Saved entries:
^^^^^^^^^^^^^^^^

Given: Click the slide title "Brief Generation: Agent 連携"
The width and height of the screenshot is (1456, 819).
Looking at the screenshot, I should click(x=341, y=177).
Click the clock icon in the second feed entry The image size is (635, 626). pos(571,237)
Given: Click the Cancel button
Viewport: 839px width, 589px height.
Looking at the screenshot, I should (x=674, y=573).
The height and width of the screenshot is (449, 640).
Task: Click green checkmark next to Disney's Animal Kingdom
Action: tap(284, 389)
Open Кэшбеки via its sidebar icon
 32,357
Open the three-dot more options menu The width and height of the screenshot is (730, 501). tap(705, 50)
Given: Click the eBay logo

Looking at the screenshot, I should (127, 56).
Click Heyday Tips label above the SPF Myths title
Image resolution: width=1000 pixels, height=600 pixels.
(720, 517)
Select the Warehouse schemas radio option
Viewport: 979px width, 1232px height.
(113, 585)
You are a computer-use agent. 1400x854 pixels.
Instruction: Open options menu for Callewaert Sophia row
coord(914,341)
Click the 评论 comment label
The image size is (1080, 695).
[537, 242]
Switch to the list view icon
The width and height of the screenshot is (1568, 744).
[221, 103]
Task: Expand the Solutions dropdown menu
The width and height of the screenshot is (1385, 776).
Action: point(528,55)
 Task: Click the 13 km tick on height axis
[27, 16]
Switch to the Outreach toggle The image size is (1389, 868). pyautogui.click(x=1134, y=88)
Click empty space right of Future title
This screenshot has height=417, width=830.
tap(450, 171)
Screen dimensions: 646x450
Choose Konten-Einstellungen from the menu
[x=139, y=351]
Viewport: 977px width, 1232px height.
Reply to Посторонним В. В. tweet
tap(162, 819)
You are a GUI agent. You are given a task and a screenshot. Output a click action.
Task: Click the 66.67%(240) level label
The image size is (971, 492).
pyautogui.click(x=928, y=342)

^^^^^^^^^^^^^^^^

» PROBLEM TO WORK ON: The expected answer is a copy of every line in the entries that holds the word "Switch".

» SOLUTION TO THE PROBLEM:
Switch to the list view icon
Switch to the Outreach toggle The image size is (1389, 868). pyautogui.click(x=1134, y=88)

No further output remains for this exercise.